◆ **The exercise**
Pick out each line of the data that contains the word "pixels".

◆ **Extracted records**
· · · · ·
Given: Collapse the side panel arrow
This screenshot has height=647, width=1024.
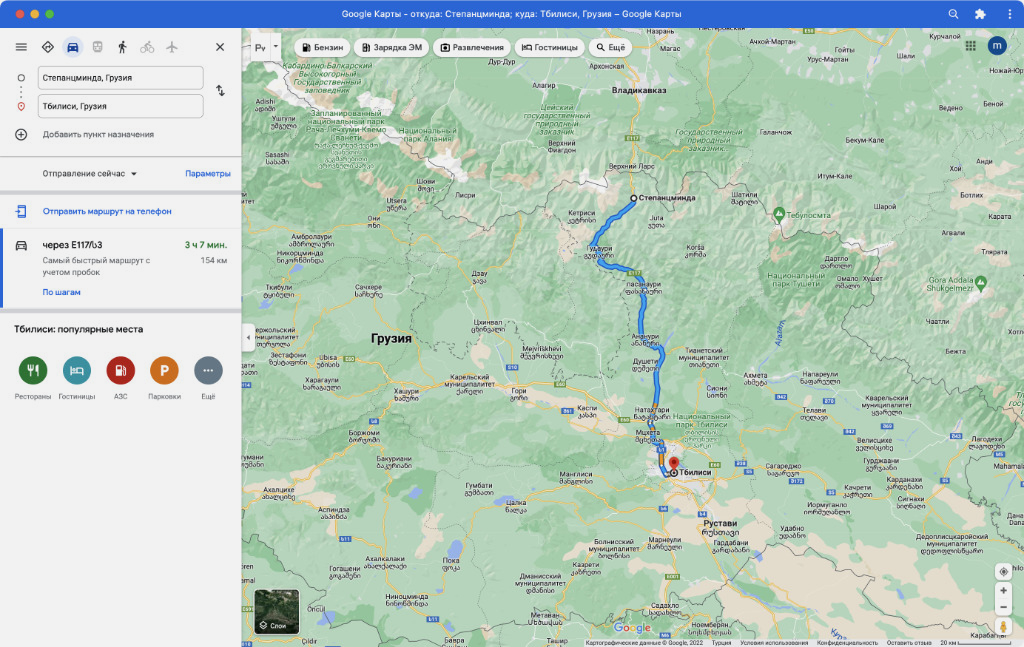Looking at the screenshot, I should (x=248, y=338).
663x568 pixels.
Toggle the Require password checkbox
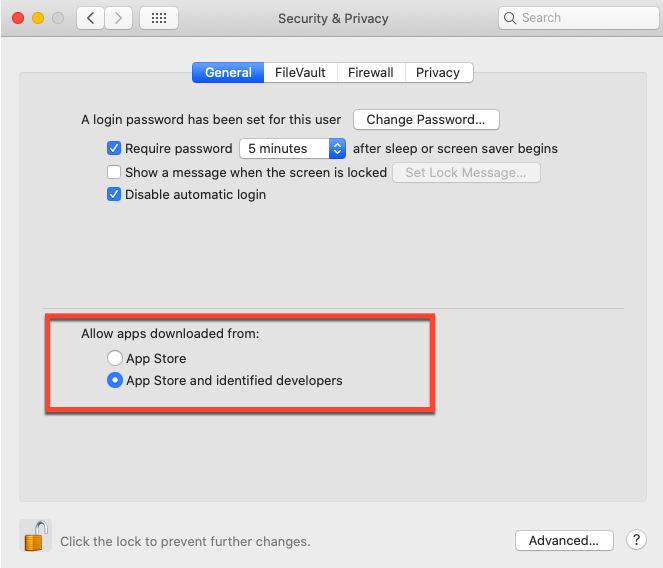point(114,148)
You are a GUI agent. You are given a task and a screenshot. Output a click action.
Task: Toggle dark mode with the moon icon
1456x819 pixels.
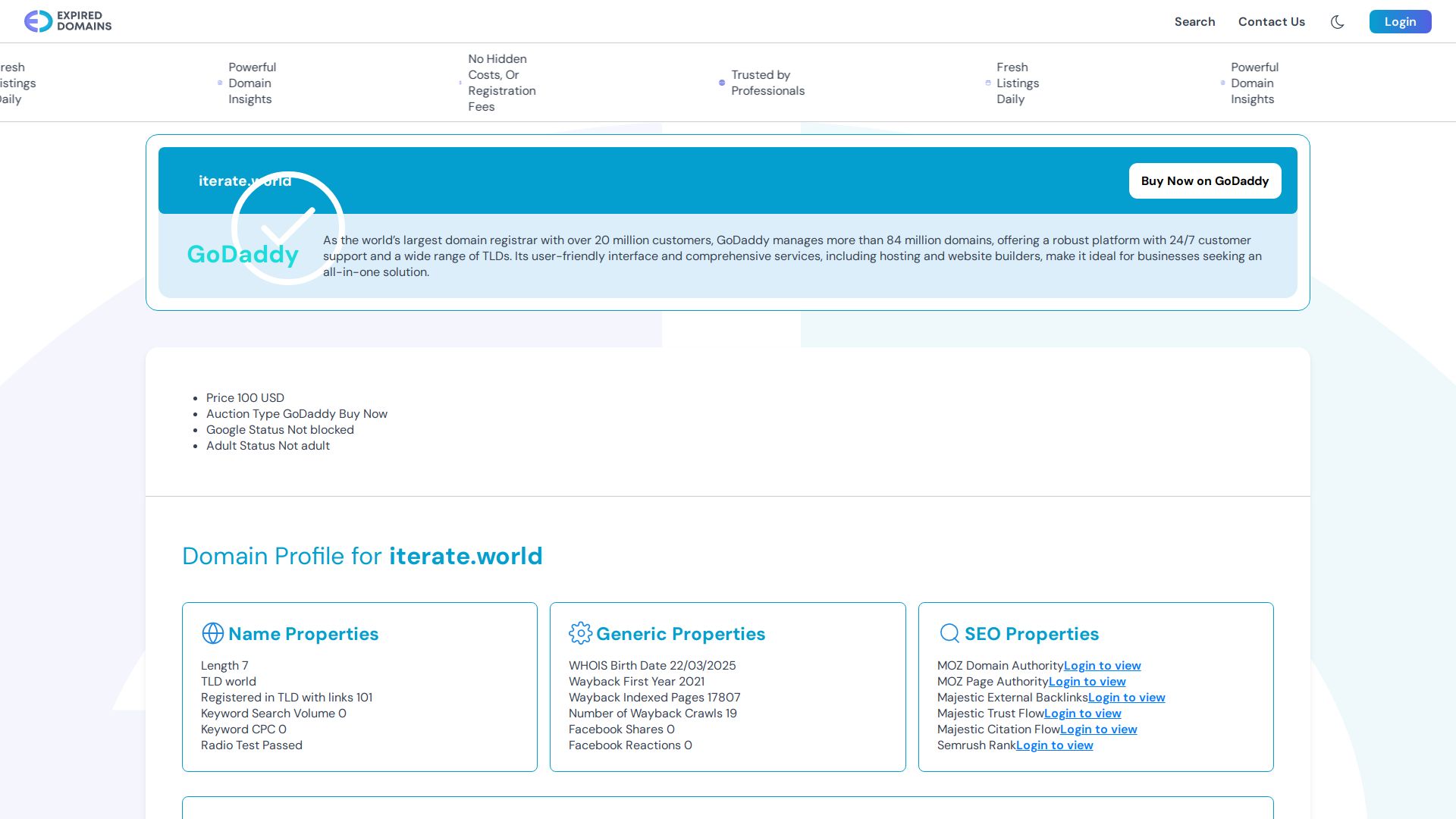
· · · · ·
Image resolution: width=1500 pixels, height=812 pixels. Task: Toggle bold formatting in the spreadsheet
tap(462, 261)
· · · · ·
◆ **Output**
663x568 pixels.
1456x819 pixels.
Image resolution: width=1500 pixels, height=812 pixels. Task: Toggle bold formatting in the spreadsheet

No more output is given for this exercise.